Saved data entries:
= = = =
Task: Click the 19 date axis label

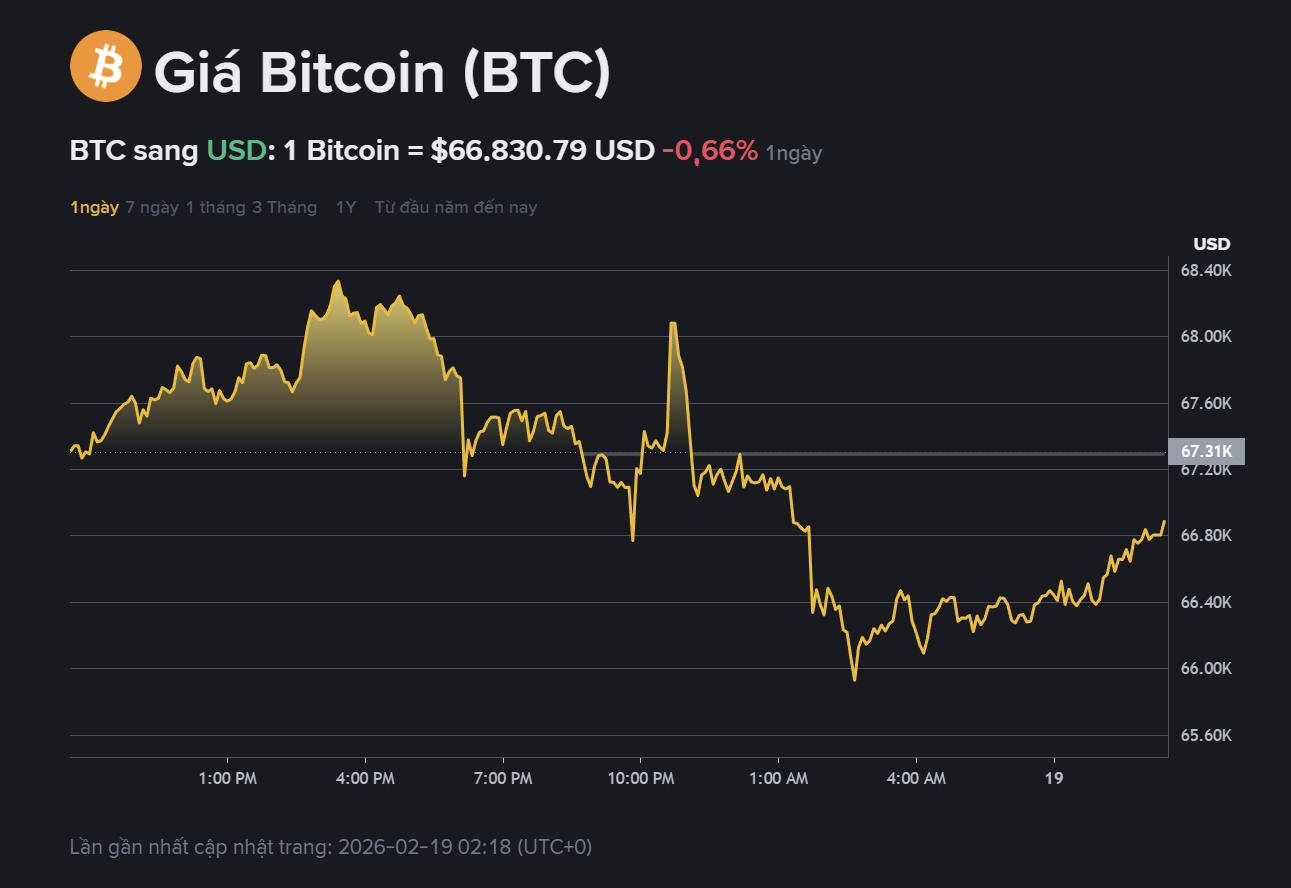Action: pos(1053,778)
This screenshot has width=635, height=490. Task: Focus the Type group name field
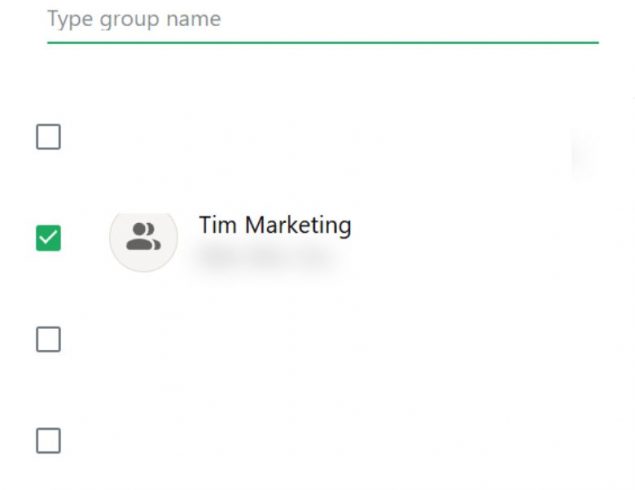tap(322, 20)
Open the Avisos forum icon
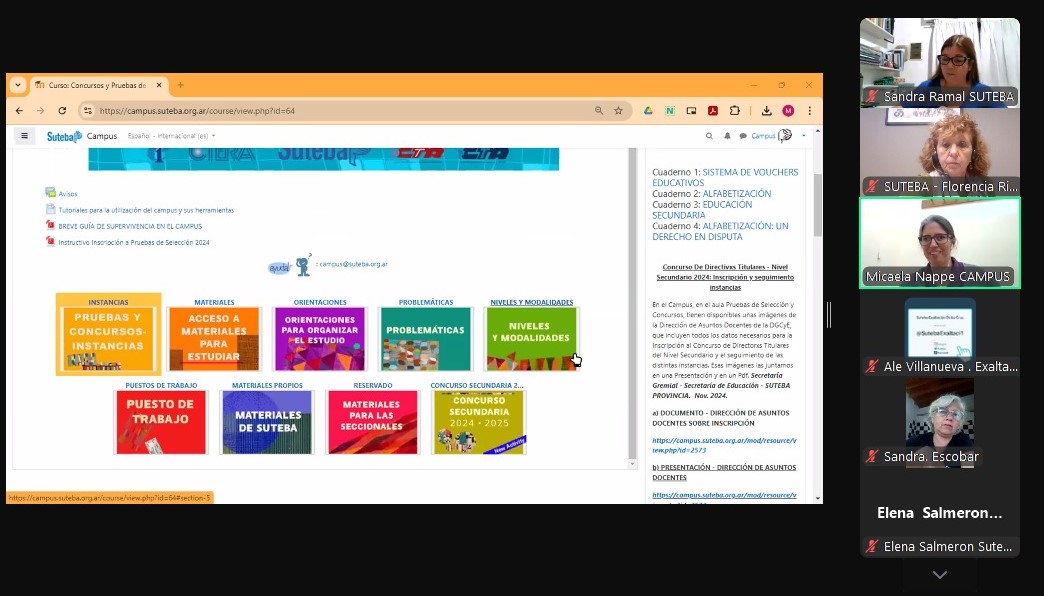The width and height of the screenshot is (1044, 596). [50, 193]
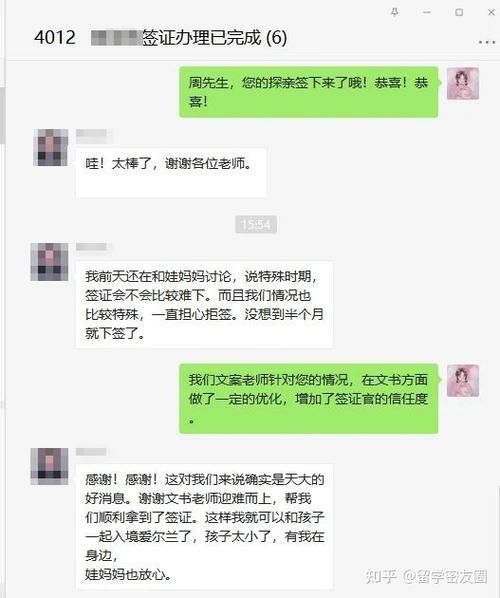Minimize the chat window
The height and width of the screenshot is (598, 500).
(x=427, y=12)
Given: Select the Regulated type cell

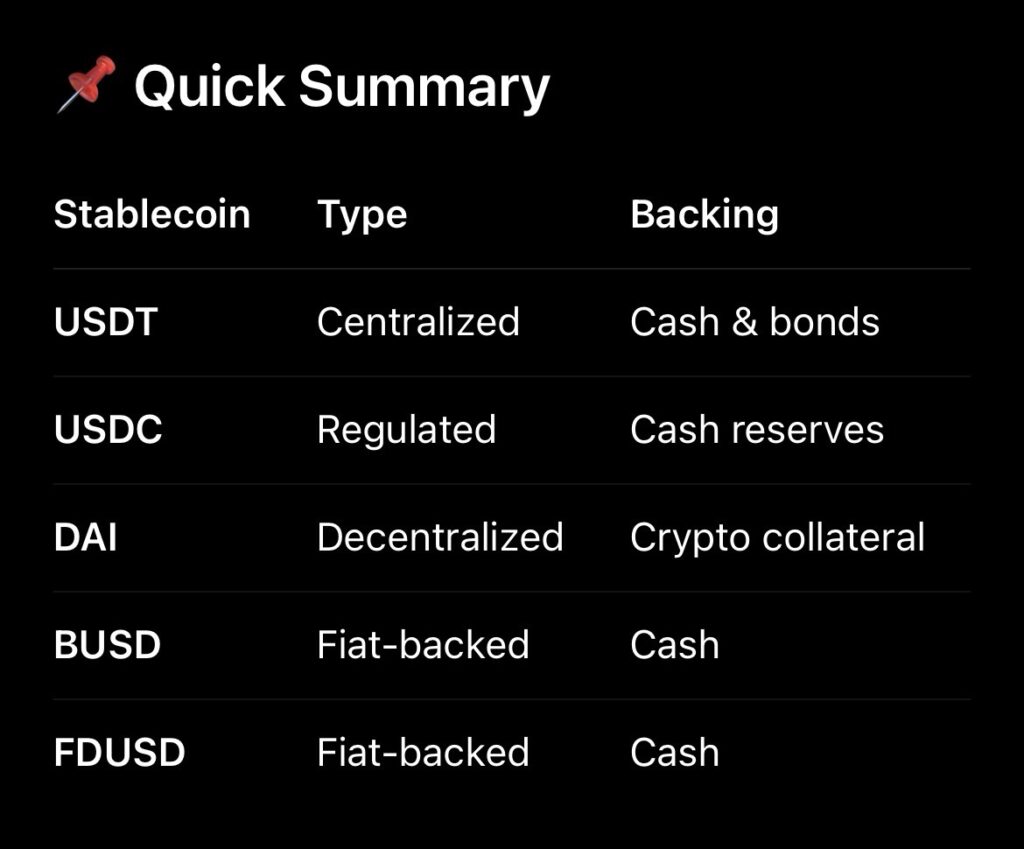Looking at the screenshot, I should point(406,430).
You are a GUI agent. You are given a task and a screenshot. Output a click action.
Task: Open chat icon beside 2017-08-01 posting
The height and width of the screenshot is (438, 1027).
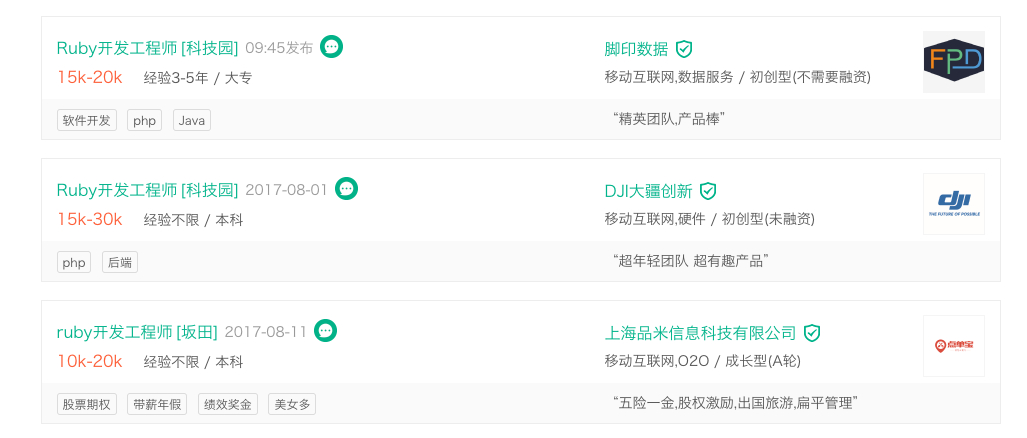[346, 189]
= = = =
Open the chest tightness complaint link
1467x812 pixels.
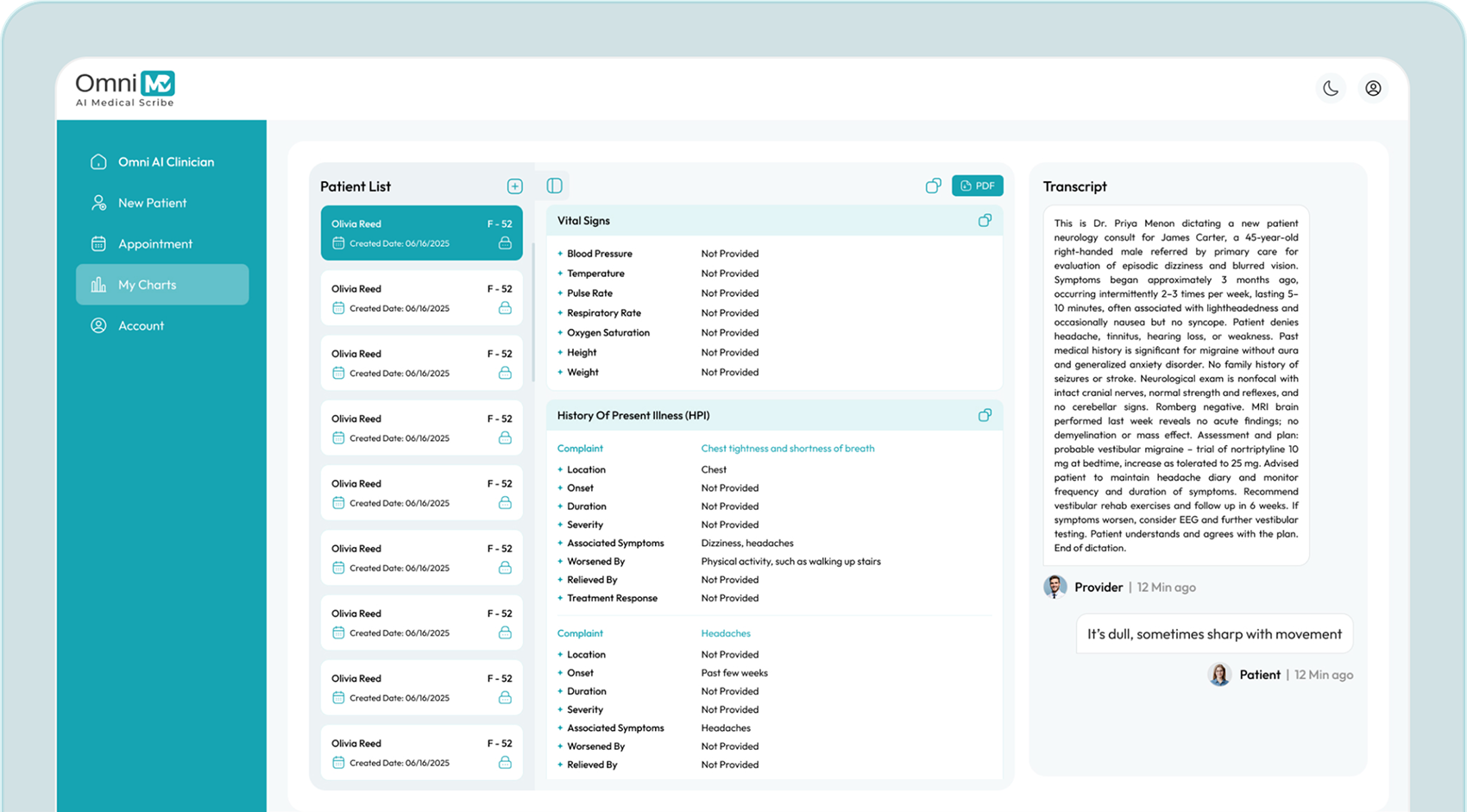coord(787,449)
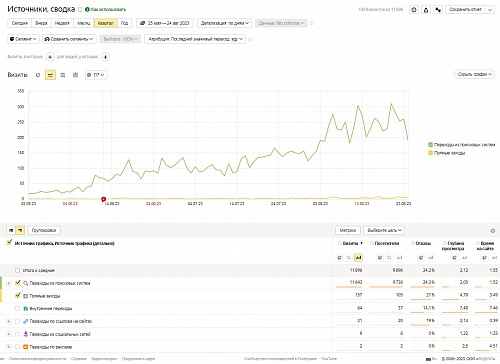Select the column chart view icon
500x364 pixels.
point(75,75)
= = = =
• _Activity_: In the records above, find the line with "This screenshot has" and the line with "You are a GUI", then restate word for word only those two lines and all lines between, omitting pictures.

• _Your response_:
This screenshot has width=635, height=490. Task: Focus the Type group name field
tap(322, 20)
Open the Avisos forum icon
The width and height of the screenshot is (1044, 596). [50, 193]
Minimize the chat window
The height and width of the screenshot is (598, 500).
(x=427, y=12)
Given: Select the Regulated type cell

Looking at the screenshot, I should point(406,430).
You are a GUI agent. You are given a task and a screenshot. Output a click action.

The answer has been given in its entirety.